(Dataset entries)
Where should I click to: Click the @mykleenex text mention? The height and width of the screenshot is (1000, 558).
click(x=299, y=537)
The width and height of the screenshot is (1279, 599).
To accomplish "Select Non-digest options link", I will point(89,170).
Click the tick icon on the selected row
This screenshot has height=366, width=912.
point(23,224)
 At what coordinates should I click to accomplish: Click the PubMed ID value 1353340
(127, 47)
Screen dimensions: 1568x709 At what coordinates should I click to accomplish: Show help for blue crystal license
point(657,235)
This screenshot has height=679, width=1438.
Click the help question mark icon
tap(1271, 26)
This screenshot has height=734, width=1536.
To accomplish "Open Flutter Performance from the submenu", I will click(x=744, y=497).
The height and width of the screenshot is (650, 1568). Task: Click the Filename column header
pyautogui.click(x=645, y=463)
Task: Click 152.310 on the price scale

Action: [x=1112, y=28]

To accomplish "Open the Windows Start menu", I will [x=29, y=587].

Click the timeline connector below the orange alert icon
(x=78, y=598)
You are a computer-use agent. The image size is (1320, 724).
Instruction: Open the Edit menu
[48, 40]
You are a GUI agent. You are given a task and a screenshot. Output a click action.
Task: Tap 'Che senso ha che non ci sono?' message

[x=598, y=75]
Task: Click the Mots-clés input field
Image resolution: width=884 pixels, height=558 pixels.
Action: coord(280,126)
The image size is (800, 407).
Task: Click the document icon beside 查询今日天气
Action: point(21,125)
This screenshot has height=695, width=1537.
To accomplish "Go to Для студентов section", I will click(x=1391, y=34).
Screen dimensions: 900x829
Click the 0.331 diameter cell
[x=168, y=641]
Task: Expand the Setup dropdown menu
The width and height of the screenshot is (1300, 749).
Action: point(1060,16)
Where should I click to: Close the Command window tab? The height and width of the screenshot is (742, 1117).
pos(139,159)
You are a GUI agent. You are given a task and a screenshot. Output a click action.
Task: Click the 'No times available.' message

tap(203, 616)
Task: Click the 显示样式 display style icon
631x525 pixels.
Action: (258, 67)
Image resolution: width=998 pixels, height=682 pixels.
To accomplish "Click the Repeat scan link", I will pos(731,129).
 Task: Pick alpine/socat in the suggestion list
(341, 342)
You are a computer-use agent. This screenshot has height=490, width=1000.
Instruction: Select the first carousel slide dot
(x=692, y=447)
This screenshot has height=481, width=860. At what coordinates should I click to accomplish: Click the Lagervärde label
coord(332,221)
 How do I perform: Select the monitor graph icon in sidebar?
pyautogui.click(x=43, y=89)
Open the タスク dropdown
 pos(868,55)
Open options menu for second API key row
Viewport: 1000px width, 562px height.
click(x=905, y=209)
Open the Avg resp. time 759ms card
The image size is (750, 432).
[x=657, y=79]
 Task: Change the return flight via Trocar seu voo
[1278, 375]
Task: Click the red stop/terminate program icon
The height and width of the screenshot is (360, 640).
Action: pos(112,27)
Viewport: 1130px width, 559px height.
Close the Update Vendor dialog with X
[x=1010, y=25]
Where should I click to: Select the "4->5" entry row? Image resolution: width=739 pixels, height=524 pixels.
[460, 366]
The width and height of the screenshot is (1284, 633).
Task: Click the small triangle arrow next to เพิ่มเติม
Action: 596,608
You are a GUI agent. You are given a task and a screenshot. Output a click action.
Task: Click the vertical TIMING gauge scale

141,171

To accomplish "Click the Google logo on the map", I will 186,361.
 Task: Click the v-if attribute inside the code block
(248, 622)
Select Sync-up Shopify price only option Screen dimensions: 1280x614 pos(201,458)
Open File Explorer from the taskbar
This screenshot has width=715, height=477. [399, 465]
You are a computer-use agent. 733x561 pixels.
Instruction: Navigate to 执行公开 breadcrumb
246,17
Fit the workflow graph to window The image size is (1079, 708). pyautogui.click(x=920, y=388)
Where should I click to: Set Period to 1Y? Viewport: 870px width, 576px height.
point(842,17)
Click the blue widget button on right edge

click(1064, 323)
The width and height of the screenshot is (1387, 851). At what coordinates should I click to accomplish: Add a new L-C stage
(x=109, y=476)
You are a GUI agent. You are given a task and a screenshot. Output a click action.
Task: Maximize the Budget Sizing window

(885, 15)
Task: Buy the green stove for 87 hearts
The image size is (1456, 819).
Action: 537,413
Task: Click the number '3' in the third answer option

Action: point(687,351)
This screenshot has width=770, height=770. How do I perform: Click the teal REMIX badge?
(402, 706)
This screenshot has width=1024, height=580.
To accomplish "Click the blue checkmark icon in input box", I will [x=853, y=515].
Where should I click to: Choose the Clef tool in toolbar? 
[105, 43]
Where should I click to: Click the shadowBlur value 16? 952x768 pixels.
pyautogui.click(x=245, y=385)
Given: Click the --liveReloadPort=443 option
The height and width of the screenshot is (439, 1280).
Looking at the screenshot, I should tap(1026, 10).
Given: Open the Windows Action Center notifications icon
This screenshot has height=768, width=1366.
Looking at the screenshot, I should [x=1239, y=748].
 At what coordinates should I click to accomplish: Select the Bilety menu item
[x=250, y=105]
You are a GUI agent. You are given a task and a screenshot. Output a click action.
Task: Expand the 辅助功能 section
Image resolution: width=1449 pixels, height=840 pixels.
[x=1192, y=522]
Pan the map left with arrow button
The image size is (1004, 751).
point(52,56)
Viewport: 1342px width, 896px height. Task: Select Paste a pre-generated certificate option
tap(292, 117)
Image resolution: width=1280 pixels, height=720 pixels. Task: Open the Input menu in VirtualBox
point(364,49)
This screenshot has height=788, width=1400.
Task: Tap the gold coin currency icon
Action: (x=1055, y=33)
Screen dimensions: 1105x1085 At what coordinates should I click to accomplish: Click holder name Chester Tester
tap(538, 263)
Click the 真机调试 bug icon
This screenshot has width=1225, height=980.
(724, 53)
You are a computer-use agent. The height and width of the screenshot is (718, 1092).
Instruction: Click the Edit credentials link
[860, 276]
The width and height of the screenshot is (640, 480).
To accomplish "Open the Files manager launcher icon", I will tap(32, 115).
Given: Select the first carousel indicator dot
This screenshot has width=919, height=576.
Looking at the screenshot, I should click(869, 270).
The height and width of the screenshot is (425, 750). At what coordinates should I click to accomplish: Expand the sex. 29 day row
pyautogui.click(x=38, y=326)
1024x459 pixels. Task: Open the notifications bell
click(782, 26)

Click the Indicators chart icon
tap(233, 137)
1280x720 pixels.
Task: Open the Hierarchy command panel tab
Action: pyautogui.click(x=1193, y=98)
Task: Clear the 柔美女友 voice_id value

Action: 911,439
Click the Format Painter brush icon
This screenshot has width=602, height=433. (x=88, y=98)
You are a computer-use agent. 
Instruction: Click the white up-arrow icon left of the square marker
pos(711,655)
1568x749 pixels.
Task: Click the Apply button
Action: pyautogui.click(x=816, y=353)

WORK REQUEST. In your response, give all the records again with nothing altered.

RESULT OF THE EXERCISE.
Where should I click to: Click the @mykleenex text mention? The height and width of the screenshot is (1000, 558).
click(x=299, y=537)
The width and height of the screenshot is (1279, 599).
To accomplish "Select Non-digest options link", I will point(89,170).
Click the tick icon on the selected row
This screenshot has height=366, width=912.
point(23,224)
 At what coordinates should I click to accomplish: Click the PubMed ID value 1353340
(127, 47)
Screen dimensions: 1568x709 At what coordinates should I click to accomplish: Show help for blue crystal license
point(657,235)
This screenshot has height=679, width=1438.
Click the help question mark icon
tap(1271, 26)
This screenshot has height=734, width=1536.
To accomplish "Open Flutter Performance from the submenu", I will click(x=744, y=497).
The height and width of the screenshot is (650, 1568). Task: Click the Filename column header
pyautogui.click(x=645, y=463)
Task: Click 152.310 on the price scale

Action: [x=1112, y=28]

To accomplish "Open the Windows Start menu", I will [x=29, y=587].

Click the timeline connector below the orange alert icon
(x=78, y=598)
You are a computer-use agent. The image size is (1320, 724).
Instruction: Open the Edit menu
[48, 40]
You are a GUI agent. You are given a task and a screenshot. Output a click action.
Task: Tap 'Che senso ha che non ci sono?' message

[x=598, y=75]
Task: Click the Mots-clés input field
Image resolution: width=884 pixels, height=558 pixels.
Action: coord(280,126)
The image size is (800, 407).
Task: Click the document icon beside 查询今日天气
Action: point(21,125)
This screenshot has height=695, width=1537.
To accomplish "Go to Для студентов section", I will click(x=1391, y=34).
Screen dimensions: 900x829
Click the 0.331 diameter cell
[x=168, y=641]
Task: Expand the Setup dropdown menu
The width and height of the screenshot is (1300, 749).
Action: point(1060,16)
Where should I click to: Close the Command window tab? The height and width of the screenshot is (742, 1117).
pos(139,159)
You are a GUI agent. You are given a task and a screenshot. Output a click action.
Task: Click the 'No times available.' message

tap(203, 616)
Task: Click the 显示样式 display style icon
631x525 pixels.
Action: (258, 67)
Image resolution: width=998 pixels, height=682 pixels.
To accomplish "Click the Repeat scan link", I will pos(731,129).
 Task: Pick alpine/socat in the suggestion list
(341, 342)
You are a computer-use agent. This screenshot has height=490, width=1000.
Instruction: Select the first carousel slide dot
(x=692, y=447)
This screenshot has height=481, width=860. At what coordinates should I click to accomplish: Click the Lagervärde label
coord(332,221)
 How do I perform: Select the monitor graph icon in sidebar?
pyautogui.click(x=43, y=89)
Open the タスク dropdown
 pos(868,55)
Open options menu for second API key row
Viewport: 1000px width, 562px height.
click(x=905, y=209)
Open the Avg resp. time 759ms card
The image size is (750, 432).
[x=657, y=79]
 Task: Change the return flight via Trocar seu voo
[1278, 375]
Task: Click the red stop/terminate program icon
The height and width of the screenshot is (360, 640).
Action: pos(112,27)
Viewport: 1130px width, 559px height.
Close the Update Vendor dialog with X
[x=1010, y=25]
Where should I click to: Select the "4->5" entry row? Image resolution: width=739 pixels, height=524 pixels.
[460, 366]
The width and height of the screenshot is (1284, 633).
Task: Click the small triangle arrow next to เพิ่มเติม
Action: 596,608
You are a GUI agent. You are given a task and a screenshot. Output a click action.
Task: Click the vertical TIMING gauge scale

141,171

To accomplish "Click the Google logo on the map", I will 186,361.
 Task: Click the v-if attribute inside the code block
(248, 622)
Select Sync-up Shopify price only option Screen dimensions: 1280x614 pos(201,458)
Open File Explorer from the taskbar
This screenshot has width=715, height=477. [399, 465]
You are a computer-use agent. 733x561 pixels.
Instruction: Navigate to 执行公开 breadcrumb
246,17
Fit the workflow graph to window The image size is (1079, 708). pyautogui.click(x=920, y=388)
Where should I click to: Set Period to 1Y? Viewport: 870px width, 576px height.
point(842,17)
Click the blue widget button on right edge

click(1064, 323)
The width and height of the screenshot is (1387, 851). At what coordinates should I click to accomplish: Add a new L-C stage
(x=109, y=476)
You are a GUI agent. You are given a task and a screenshot. Output a click action.
Task: Maximize the Budget Sizing window

(885, 15)
Task: Buy the green stove for 87 hearts
The image size is (1456, 819).
Action: 537,413
Task: Click the number '3' in the third answer option

Action: point(687,351)
This screenshot has width=770, height=770. How do I perform: Click the teal REMIX badge?
(402, 706)
This screenshot has width=1024, height=580.
To accomplish "Click the blue checkmark icon in input box", I will [x=853, y=515].
Where should I click to: Choose the Clef tool in toolbar? 
[105, 43]
Where should I click to: Click the shadowBlur value 16? 952x768 pixels.
pyautogui.click(x=245, y=385)
Given: Click the --liveReloadPort=443 option
The height and width of the screenshot is (439, 1280).
Looking at the screenshot, I should tap(1026, 10).
Given: Open the Windows Action Center notifications icon
This screenshot has height=768, width=1366.
Looking at the screenshot, I should [x=1239, y=748].
 At what coordinates should I click to accomplish: Select the Bilety menu item
[x=250, y=105]
You are a GUI agent. You are given a task and a screenshot. Output a click action.
Task: Expand the 辅助功能 section
Image resolution: width=1449 pixels, height=840 pixels.
[x=1192, y=522]
Pan the map left with arrow button
The image size is (1004, 751).
point(52,56)
Viewport: 1342px width, 896px height. Task: Select Paste a pre-generated certificate option
tap(292, 117)
Image resolution: width=1280 pixels, height=720 pixels. Task: Open the Input menu in VirtualBox
point(364,49)
This screenshot has height=788, width=1400.
Task: Tap the gold coin currency icon
Action: (x=1055, y=33)
Screen dimensions: 1105x1085 At what coordinates should I click to accomplish: Click holder name Chester Tester
tap(538, 263)
Click the 真机调试 bug icon
This screenshot has width=1225, height=980.
(724, 53)
You are a computer-use agent. The height and width of the screenshot is (718, 1092).
Instruction: Click the Edit credentials link
[860, 276]
The width and height of the screenshot is (640, 480).
To accomplish "Open the Files manager launcher icon", I will tap(32, 115).
Given: Select the first carousel indicator dot
This screenshot has width=919, height=576.
Looking at the screenshot, I should click(869, 270).
The height and width of the screenshot is (425, 750). At what coordinates should I click to accomplish: Expand the sex. 29 day row
pyautogui.click(x=38, y=326)
1024x459 pixels. Task: Open the notifications bell
click(782, 26)

Click the Indicators chart icon
tap(233, 137)
1280x720 pixels.
Task: Open the Hierarchy command panel tab
Action: pyautogui.click(x=1193, y=98)
Task: Clear the 柔美女友 voice_id value

Action: 911,439
Click the Format Painter brush icon
This screenshot has width=602, height=433. (x=88, y=98)
You are a computer-use agent. 
Instruction: Click the white up-arrow icon left of the square marker
pos(711,655)
1568x749 pixels.
Task: Click the Apply button
Action: pyautogui.click(x=816, y=353)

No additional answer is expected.